WASHINGTON -- A federal rule-making panel on Thursday approved a proposal that would allow many existing federal student loan borrowers to lower their monthly payments and qualify for loan forgiveness sooner.
Negotiators on the U.S. Department of Education’s rule-making committee reached consensus on a proposal to create a new income-based repayment program that is available to all federal direct loan borrowers regardless of when they took out their loans.
The new plan would largely mirror the terms of the government’s existing income-based repayment with the most generous benefits. It would allow borrowers to cap monthly payments at 10 percent of their discretionary income and have any remaining debt forgiven after 20 or 25 years.

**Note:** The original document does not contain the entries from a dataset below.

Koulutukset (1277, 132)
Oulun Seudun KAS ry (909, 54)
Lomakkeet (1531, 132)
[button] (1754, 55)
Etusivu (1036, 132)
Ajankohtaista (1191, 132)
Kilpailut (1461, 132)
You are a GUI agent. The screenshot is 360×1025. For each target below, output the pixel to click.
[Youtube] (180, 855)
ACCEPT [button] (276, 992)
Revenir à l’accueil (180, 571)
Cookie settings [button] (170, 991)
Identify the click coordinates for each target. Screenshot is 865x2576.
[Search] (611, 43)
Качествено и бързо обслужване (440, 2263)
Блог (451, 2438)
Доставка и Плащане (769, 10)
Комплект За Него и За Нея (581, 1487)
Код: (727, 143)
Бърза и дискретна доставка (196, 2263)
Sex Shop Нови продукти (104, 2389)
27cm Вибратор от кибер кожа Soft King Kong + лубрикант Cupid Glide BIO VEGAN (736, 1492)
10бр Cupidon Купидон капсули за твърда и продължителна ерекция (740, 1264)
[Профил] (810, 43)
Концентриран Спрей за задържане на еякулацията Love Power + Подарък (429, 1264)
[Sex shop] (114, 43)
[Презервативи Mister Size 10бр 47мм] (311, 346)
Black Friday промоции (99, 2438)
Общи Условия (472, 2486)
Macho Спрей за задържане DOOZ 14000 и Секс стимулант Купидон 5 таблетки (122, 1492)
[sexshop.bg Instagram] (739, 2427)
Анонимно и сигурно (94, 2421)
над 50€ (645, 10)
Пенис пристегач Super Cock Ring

The proposal, dubbed Revised Pay as You Earn, or REPAYE, carries out President Obama’s June 2014 directive for the Education Department to administratively expand the income-based repayment option available to some 5 million existing borrowers. The Obama administration has estimated that the expansion, which it previously asked Congress to make, will cost more than $9 billion.
Unlike the existing Pay as You Earn program -- which is available only to borrowers who first took out loans after September 2007, borrowed at least once more after September 2011 and can demonstrate a “financial hardship” -- the new REPAYE plan would be available to all federal direct loan borrowers.
Although it would not alter any existing program, the new repayment plan would include some new limitations to the benefits available to borrowers. Such limitations have been embraced in recent years by the Obama administration, congressional Republicans and policy organizations.
They respond to concerns that the Pay as You Earn program is a windfall for some students at expensive professional schools and encourages those graduate programs to raise tuition.
The department on Thursday backed away from its initial proposal requiring borrowers under the new plan that have more than $57,500 in loans to make payments for 25 years before qualifying for debt forgiveness instead of 20 years. Some consumer advocates said that such a plan would, among other things, create an unfair “cliff” under which borrowers with very similar debt loads end up paying drastically different amounts.
Instead, the panel agreed to set the loan forgiveness window based on the type of loan. Borrowers with only undergraduate student loans would qualify for loan forgiveness after 20 years. A borrower whose debt includes any graduate or professional school loans, however, would have to pay for 25 years before qualifying.
In addition, unlike the current income-based repayment programs, married borrowers who file taxes separately from their spouse would have their monthly payment amount calculated based on the couple’s combined income, rather than that of just the borrower.
The department plans to formally propose the new repayment program and seek public comment on the plan in “early July,” Brian Siegel, a department lawyer, told the rule-making panel Thursday. Officials will then finalize the rule by Nov. 1, he said.
The department will expedite the implementation of the new repayment program so that borrowers can apply starting in December.
Easier Default Rate Appeals for Community Colleges
The package of regulations advanced Thursday also included a proposal making it easier for colleges with high loan default rates but few students taking out loans to avoid losing federal funding.
The proposal would largely benefit community colleges. If finalized by this November, as expected, the changes to the default rate appeal process would not go into effect until next July.